Было темно и тихо. Ни луны, ни звезд на небе. В неподвижном, душном воздухе пахло дождем. Я протянула руку за окно, но нет, дождь только собирался пойти.
Я простояла так около четверти часа, рассеянно вглядываясь в черную тьму и не слыша ничего, кроме отдаленных голосов прислуги или звука закрывающейся двери внизу.
Охваченная тоской, я хотела было отойти от окна и вернуться в спальню, чтобы сделать новую попытку дописать неоконченную фразу в дневнике, когда до меня донесся запах табачного дыма, отчетливо различаемый в душном ночном воздухе. Через минуту я увидела в непроглядной тьме огонек от папиросы: он приближался к моему окну. Я не слышала ничьих шагов и не различала ничего, кроме этого огонька. В ночной тиши он двигался мимо окна, у которого я стояла, и остановился напротив окна моей спальни, где я оставила зажженную свечу.
Огонек постоял с минуту, потом двинулся обратно в том направлении, откуда появился. Я следила за ним глазами и вдруг увидела второй огонек, немного больше первого, приближавшийся к первому. Двое мужчин встретились в темноте. Вспомнив, кто курил папироски, а кто сигары, я заключила, что граф вышел первый, чтобы посмотреть и послушать под моим окном, а сэр Персиваль присоединился к нему позже. Очевидно, они оба шли по лужайке, а не по дорожке, иначе я расслышала бы грузную походку сэра Персиваля, тогда как бесшумные шаги графа не донеслись бы до меня, даже если бы он шел по гравию.
Я тихо стояла у окна, уверенная, что в темной комнате они оба не могут меня увидеть.
– В чем дело? – услышала я приглушенный голос сэра Персиваля. – Почему вы не хотите войти и посидеть со мной?
– Я жду, пока свет в этом окне не погаснет, – тихо отвечал ему граф.
– Чем он вам мешает?
– Он означает, что она еще не легла. Она достаточно сообразительна, чтобы что-то заподозрить, и достаточно смела, чтобы сойти вниз и подслушать нас, если ей для этого выдастся возможность. Терпение, Персиваль, терпение!
– Вздор! Вы вечно твердите о терпении!
– Сейчас я буду говорить о другом. Мой дорогой друг, вы на краю домашней пропасти, и, если предоставить этим двум женщинам хоть один шанс, клянусь честью, они столкнут вас туда.
– Что вы хотите этим сказать, черт побери?!
– Мы с вами объяснимся, Персиваль, когда свет в этом окне погаснет и когда я еще раз осмотрю комнаты по обе стороны библиотеки, а также взгляну на лестницу.

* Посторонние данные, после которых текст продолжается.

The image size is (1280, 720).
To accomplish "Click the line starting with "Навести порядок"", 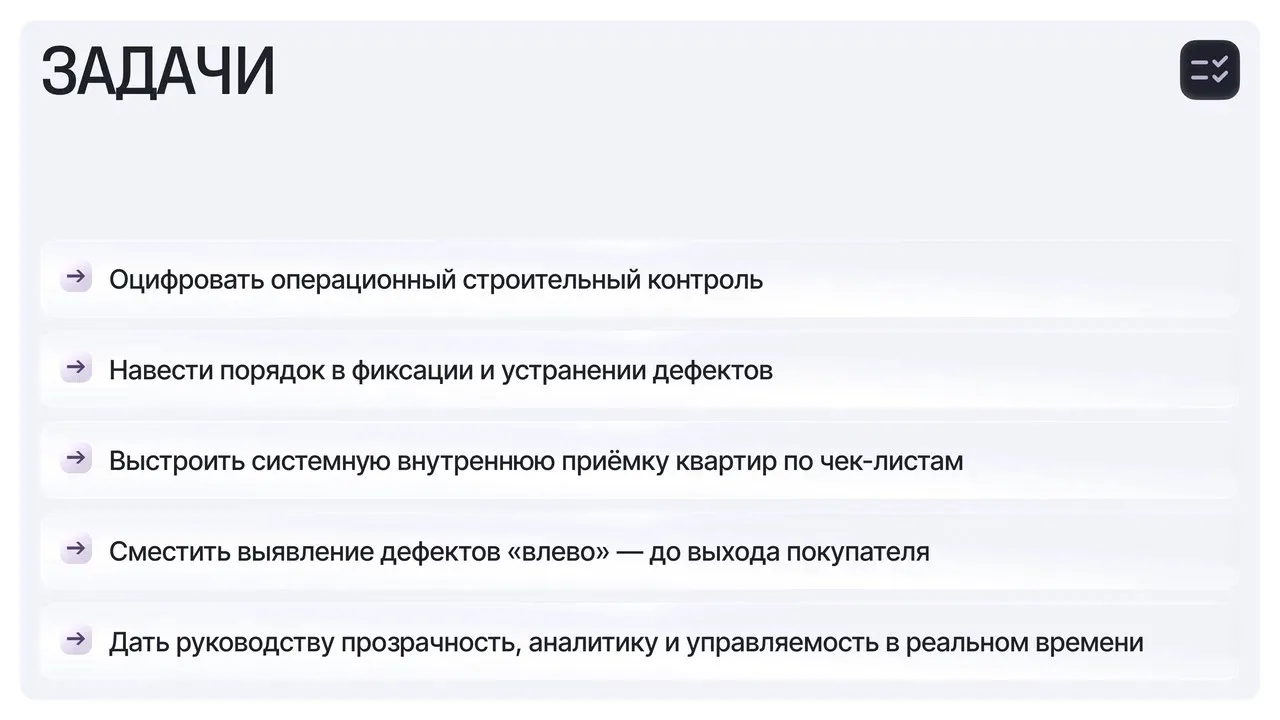I will (440, 371).
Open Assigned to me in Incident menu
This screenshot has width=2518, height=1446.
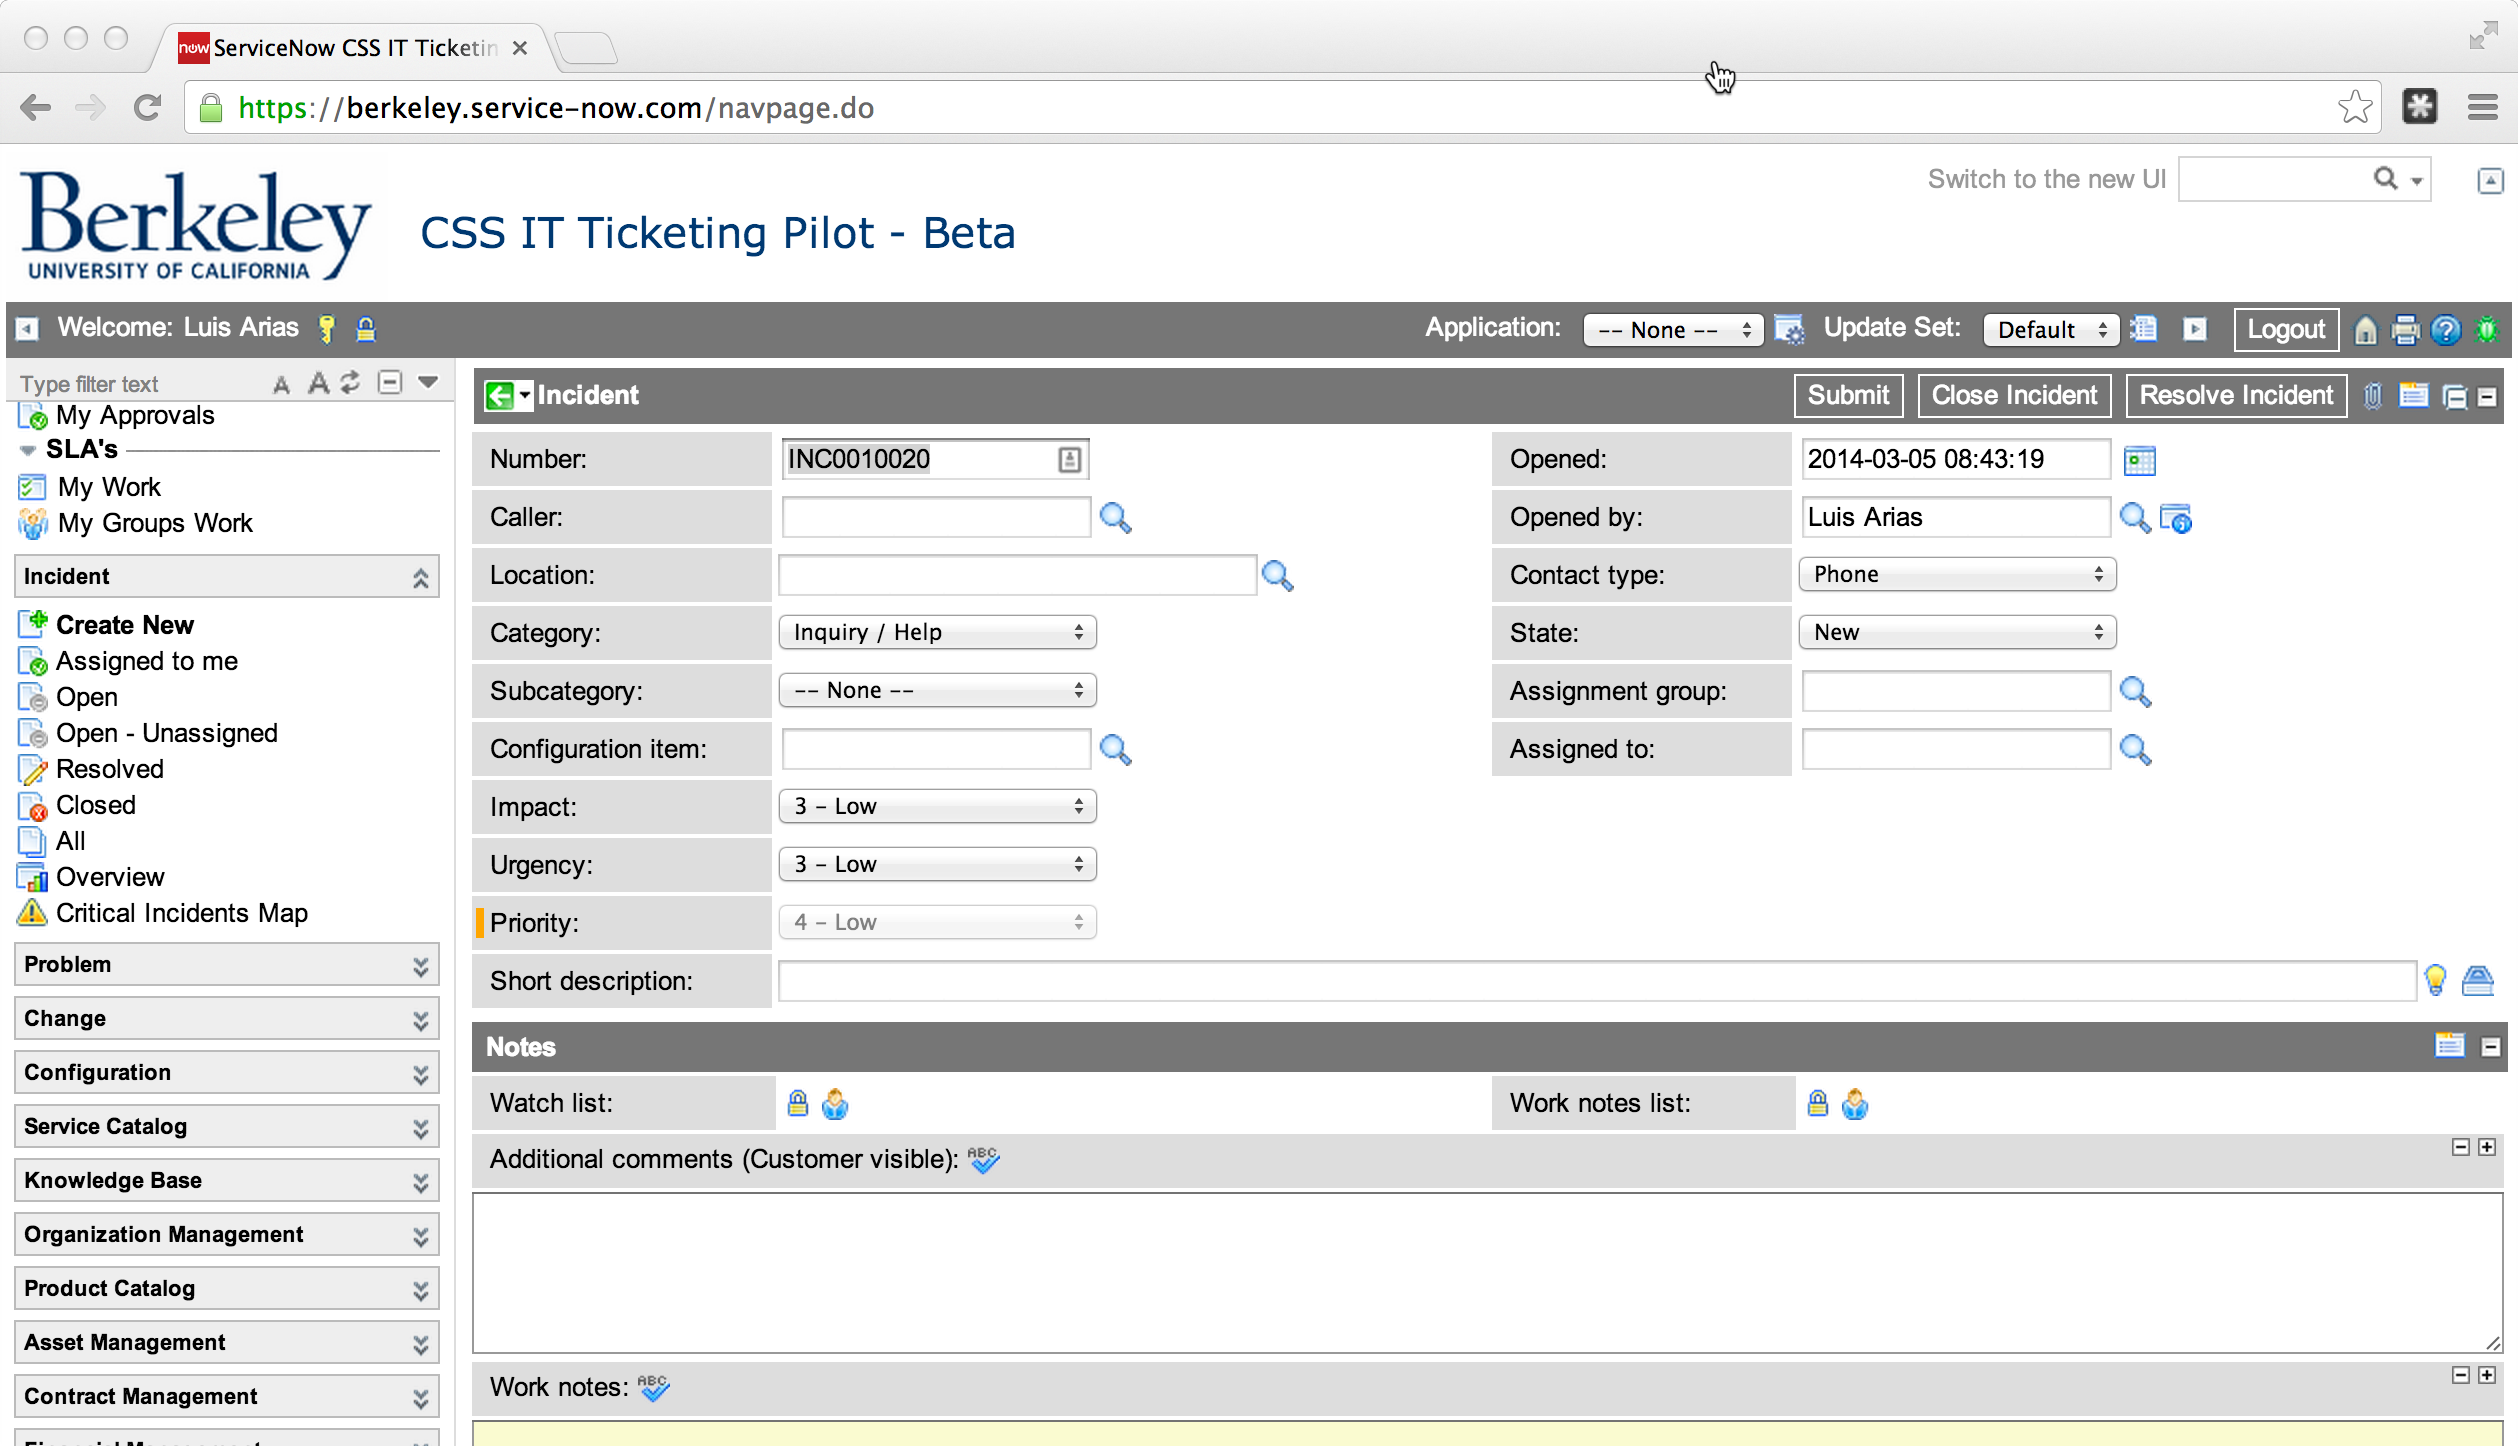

Они стали медленно удаляться, и последующий разговор между ними – они говорили вполголоса – расслышать было невозможно. Но ничего, теперь я знала достаточно, чтобы решиться оправдать мнение графа о моей сообразительности и смелости. Прежде чем огоньки исчезли в ночной тьме, я решила, что при разговоре этих двух мужчин будет присутствовать слушатель и что этим слушателем, несмотря на все предосторожности графа, буду я. Оправдать меня в собственных глазах и придать мне мужества выполнить задуманное могло только одно: честь Лоры, счастье Лоры, сама жизнь Лоры – все это, может быть, зависело в будущем от тонкости моего слуха и точности моей памяти в эту ночь.

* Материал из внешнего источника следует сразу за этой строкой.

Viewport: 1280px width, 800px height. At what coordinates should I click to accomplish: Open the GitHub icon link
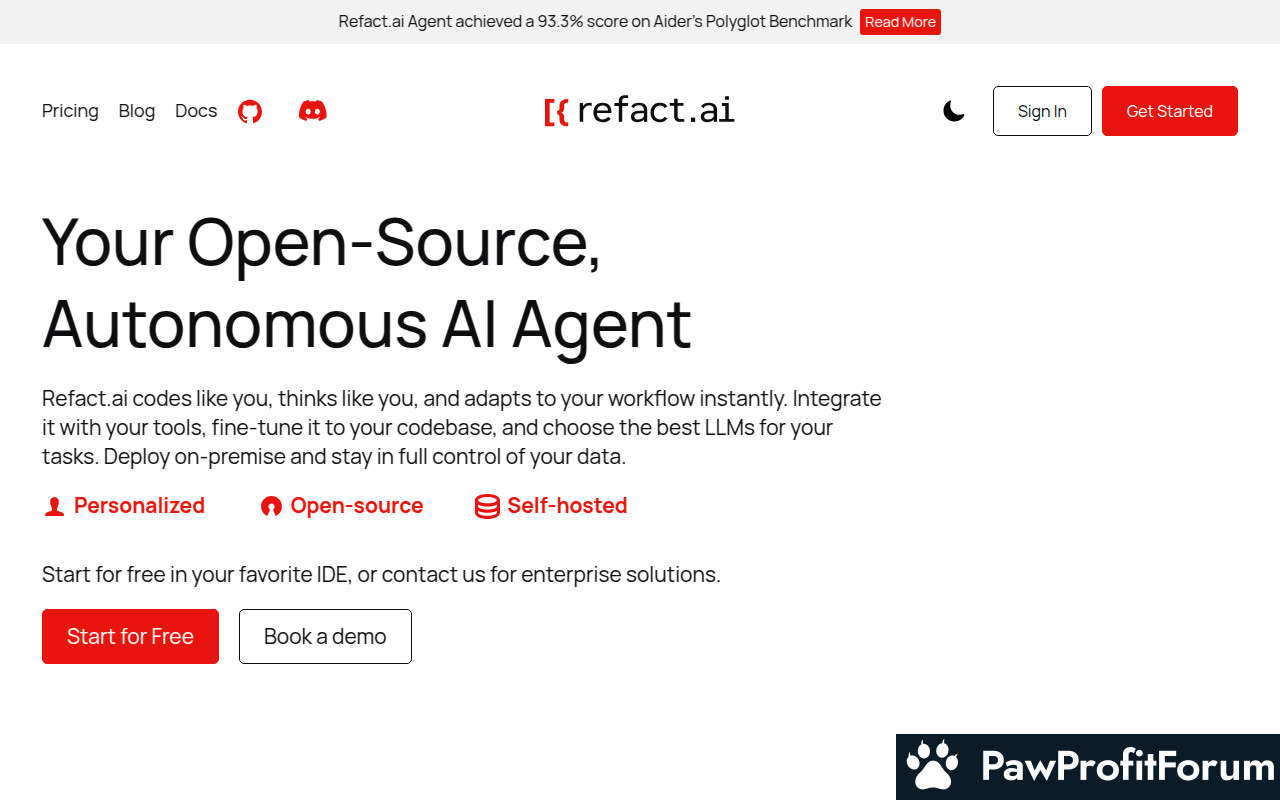250,111
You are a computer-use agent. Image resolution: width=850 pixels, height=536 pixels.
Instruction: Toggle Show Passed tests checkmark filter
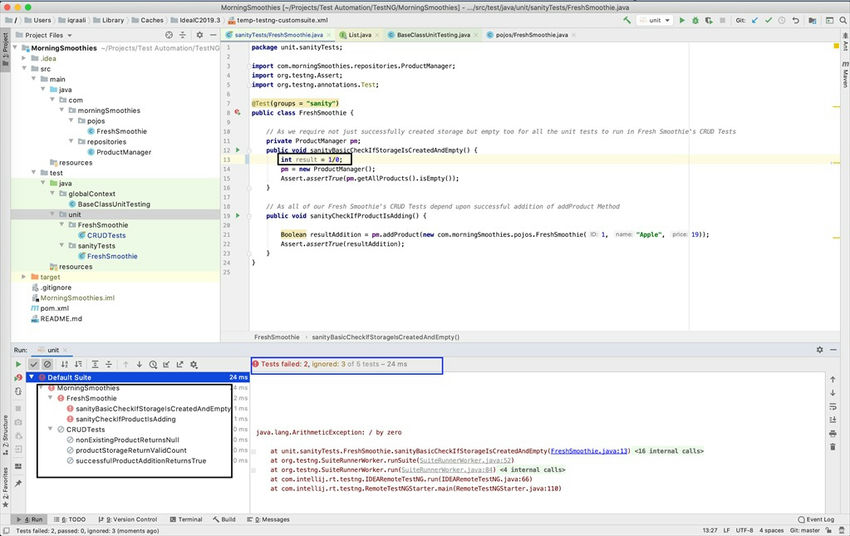click(x=34, y=364)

Я слышала, как граф сказал, что он намеревается осмотреть комнаты, примыкающие к библиотеке, а также лестницу, прежде чем вступить к какие-либо «объяснения» с сэром Персивалем. Из его слов неизбежно следовало, что разговор будет происходить именно в библиотеке. Как только я поняла это, в тот же момент у меня зародилась мысль, каким образом я смогу расстроить планы графа – или, иными словами, подслушать его разговор с сэром Персивалем, не делая попыток проникнуть в нижний этаж.